Roots of a Telegraphic transfer

Mar 16, 2010 at 10:54 pm by Staff




Peter Coleman talks to Peter Green about the contribution of world-renowned integration and technology at the UK’s Telegraph Media Group

Famous for one of the first integrated multimedia newsrooms in the world, the UK’s Telegraph Media Group nonetheless has its roots firmly planted in print.

“While newspapers have a digital future, it’s not clear what form that will take,” chief production officer Peter Green says. And he’s experimenting with formats and technologies which will continue to link online and print editions.

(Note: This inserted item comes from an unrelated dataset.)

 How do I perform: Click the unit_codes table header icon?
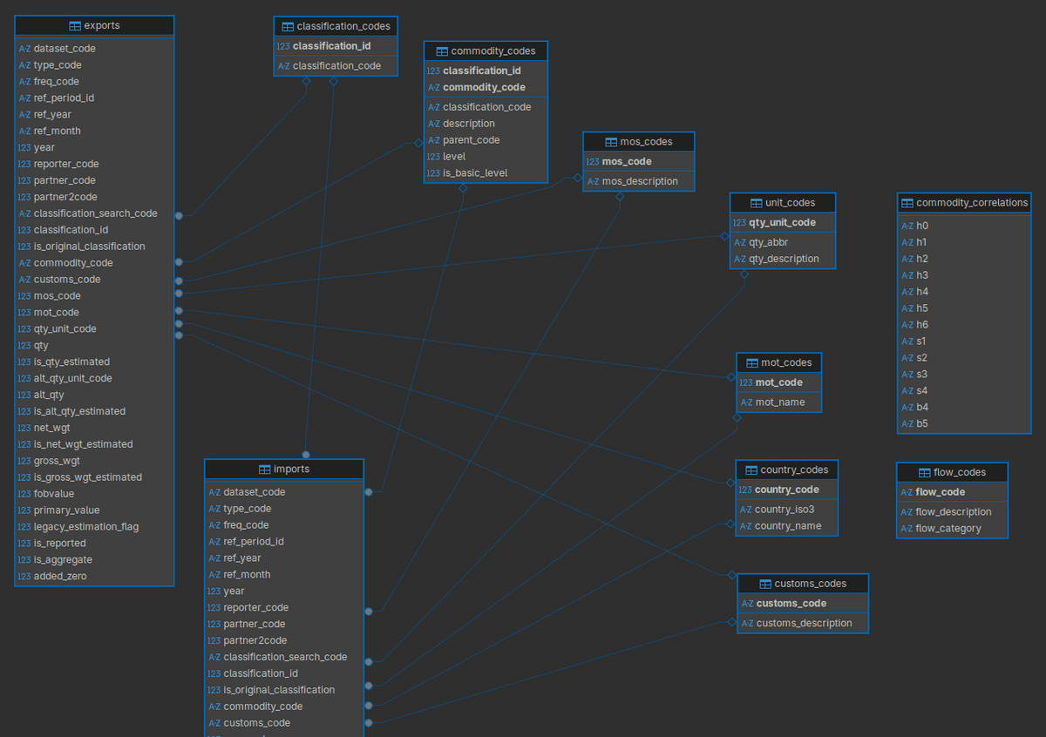click(x=756, y=203)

“We have 30 million unique users at telegraph.co.uk, but that doesn’t bring the revenue it should,” Green says.

The site – voted the country’s ‘best digital publisher’ in a consumer awards category last May – is one of the best-known among its newspaper peers. But the most-profitable content is the crossword and a ‘fantasy football’ game in which punters pick players for their favourite teams. The game offers prizes of up to £100,000 (A$165,000) from revenue of more than £1 million.

On proposals to charge for access to online content, Green says, “the question remains whether you could allow users to fall to say, a million and make more money”.

The jury’s still out on that, and for the time being, attention is turned to technology which may leverage the strengths of both media. One is ‘enhanced reality’ – a system which fires up a three-dimensional computer image from an illustration in the printed edition. “This provides a link between digital and the newspaper, and we hope to build an application to work with it,” Green says.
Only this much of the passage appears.